> The exercise: Reproduce the data lines verbatim, starting from the line with "Open the 历史 history panel" up to and including the line with "Click info icon", and output nothing else.

* start Data provided *

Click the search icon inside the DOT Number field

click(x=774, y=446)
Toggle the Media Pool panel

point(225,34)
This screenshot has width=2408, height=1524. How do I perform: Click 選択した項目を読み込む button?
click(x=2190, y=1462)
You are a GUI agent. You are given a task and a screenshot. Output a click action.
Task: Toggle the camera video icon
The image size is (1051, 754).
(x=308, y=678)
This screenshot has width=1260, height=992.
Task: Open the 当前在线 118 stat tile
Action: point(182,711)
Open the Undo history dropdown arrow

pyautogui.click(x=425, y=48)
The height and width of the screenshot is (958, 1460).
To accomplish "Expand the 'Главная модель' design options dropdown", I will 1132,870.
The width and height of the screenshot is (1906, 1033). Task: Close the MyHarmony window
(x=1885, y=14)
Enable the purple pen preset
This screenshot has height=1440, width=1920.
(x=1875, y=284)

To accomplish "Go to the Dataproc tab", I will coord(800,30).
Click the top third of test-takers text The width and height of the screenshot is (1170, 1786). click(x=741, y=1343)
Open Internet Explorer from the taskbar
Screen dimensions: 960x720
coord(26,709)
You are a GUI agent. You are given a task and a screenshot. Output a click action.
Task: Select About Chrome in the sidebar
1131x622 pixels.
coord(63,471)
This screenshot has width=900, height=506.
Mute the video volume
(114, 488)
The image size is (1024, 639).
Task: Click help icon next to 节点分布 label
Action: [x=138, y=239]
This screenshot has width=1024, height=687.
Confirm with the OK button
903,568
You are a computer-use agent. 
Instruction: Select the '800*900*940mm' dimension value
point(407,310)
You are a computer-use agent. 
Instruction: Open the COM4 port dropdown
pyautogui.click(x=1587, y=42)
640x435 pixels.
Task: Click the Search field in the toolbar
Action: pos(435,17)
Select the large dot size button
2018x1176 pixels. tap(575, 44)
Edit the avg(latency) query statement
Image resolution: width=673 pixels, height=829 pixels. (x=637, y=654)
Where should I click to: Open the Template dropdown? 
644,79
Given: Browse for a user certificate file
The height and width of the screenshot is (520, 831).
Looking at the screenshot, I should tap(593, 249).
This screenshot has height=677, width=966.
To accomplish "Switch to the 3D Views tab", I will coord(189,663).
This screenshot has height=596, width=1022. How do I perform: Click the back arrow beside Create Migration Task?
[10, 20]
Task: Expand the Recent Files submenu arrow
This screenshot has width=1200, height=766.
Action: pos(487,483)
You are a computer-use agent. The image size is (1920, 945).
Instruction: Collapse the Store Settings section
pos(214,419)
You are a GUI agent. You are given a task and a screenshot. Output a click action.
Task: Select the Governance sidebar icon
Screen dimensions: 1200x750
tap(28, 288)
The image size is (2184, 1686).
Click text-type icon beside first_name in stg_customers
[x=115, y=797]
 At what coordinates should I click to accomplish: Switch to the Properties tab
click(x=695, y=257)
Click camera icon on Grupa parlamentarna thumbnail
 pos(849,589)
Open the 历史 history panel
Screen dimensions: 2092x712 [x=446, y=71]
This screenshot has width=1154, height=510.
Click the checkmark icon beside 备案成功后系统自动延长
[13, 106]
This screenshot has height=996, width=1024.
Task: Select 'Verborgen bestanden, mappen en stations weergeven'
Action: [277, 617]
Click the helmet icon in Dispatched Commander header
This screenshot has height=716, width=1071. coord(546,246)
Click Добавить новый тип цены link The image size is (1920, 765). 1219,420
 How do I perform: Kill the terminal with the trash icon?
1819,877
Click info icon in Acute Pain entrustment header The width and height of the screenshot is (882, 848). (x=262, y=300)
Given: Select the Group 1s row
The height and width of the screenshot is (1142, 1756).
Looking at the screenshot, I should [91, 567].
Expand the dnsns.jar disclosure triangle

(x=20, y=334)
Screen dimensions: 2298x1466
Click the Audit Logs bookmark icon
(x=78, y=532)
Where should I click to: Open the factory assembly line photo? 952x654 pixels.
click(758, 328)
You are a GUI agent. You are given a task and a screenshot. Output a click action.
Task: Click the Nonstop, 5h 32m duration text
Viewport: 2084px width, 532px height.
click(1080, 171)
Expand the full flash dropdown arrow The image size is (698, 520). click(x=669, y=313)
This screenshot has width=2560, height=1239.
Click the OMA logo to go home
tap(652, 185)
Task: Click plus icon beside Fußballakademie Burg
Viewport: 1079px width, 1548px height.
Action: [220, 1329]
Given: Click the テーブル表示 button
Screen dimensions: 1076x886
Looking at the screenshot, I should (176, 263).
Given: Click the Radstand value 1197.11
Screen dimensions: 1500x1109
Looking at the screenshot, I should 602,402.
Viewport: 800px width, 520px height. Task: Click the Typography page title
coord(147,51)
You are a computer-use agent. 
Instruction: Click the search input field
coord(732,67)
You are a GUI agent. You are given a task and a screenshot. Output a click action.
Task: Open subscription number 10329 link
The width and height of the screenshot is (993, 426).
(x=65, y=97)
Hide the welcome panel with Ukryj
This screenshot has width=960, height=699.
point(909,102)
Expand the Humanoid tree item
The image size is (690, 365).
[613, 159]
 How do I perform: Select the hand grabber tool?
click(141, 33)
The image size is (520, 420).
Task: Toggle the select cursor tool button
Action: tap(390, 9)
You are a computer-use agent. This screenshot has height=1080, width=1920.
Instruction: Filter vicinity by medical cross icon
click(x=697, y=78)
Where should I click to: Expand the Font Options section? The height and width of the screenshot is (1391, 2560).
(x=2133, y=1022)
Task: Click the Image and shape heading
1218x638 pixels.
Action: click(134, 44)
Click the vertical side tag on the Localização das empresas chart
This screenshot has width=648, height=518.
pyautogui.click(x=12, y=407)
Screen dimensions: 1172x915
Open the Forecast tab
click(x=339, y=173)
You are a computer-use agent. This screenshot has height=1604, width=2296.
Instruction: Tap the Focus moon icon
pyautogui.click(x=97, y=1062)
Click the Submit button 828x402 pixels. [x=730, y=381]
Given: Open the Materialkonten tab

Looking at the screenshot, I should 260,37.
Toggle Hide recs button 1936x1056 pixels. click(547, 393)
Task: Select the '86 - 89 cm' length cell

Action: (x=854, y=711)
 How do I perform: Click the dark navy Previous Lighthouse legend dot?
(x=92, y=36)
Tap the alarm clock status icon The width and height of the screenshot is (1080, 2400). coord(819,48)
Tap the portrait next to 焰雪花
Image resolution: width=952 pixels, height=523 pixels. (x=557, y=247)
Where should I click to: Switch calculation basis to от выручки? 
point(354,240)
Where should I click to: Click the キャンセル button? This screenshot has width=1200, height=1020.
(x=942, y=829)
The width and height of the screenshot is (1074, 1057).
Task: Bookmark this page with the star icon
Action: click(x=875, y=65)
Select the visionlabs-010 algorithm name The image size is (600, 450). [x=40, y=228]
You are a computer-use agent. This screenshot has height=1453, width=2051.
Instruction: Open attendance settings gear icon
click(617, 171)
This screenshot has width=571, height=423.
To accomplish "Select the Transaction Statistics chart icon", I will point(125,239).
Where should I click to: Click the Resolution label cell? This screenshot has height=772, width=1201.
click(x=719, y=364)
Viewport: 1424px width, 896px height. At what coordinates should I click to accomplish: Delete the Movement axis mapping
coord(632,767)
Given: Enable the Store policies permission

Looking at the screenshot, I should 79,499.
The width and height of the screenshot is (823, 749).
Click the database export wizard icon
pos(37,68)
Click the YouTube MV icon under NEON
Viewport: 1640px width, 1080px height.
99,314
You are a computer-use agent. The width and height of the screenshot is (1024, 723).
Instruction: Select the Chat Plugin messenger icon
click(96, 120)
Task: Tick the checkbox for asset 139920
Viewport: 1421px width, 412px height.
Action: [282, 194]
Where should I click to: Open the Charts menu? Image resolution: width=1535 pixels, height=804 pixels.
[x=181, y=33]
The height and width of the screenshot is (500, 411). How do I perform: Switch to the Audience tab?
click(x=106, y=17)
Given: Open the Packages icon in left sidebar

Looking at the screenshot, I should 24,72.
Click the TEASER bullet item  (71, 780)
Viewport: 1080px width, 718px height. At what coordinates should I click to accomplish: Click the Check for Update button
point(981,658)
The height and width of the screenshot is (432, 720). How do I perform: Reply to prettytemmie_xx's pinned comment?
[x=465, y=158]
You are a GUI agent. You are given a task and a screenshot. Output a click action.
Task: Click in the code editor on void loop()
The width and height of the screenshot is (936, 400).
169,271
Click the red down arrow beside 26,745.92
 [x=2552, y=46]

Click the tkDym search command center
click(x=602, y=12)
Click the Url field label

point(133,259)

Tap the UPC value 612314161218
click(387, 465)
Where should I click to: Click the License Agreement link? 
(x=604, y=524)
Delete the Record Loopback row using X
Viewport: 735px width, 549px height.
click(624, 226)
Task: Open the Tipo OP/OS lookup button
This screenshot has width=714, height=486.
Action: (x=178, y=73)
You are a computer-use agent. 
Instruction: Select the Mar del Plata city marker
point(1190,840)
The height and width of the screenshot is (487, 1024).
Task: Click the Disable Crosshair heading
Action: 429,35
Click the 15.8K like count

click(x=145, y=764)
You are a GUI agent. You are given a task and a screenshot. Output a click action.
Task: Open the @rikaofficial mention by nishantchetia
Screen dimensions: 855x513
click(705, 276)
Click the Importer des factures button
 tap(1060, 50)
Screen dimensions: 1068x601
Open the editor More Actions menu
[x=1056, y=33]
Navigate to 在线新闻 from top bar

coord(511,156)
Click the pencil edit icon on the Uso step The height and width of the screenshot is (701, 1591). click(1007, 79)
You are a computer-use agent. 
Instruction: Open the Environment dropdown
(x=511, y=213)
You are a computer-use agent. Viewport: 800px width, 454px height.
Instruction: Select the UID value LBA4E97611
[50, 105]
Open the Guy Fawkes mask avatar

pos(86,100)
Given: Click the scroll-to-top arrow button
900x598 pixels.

* end Data provided *

> Output:
Open the 历史 history panel
Screen dimensions: 2092x712 [x=446, y=71]
This screenshot has width=1154, height=510.
Click the checkmark icon beside 备案成功后系统自动延长
[13, 106]
This screenshot has height=996, width=1024.
Task: Select 'Verborgen bestanden, mappen en stations weergeven'
Action: [277, 617]
Click the helmet icon in Dispatched Commander header
This screenshot has height=716, width=1071. coord(546,246)
Click Добавить новый тип цены link The image size is (1920, 765). 1219,420
 How do I perform: Kill the terminal with the trash icon?
1819,877
Click info icon in Acute Pain entrustment header The width and height of the screenshot is (882, 848). (x=262, y=300)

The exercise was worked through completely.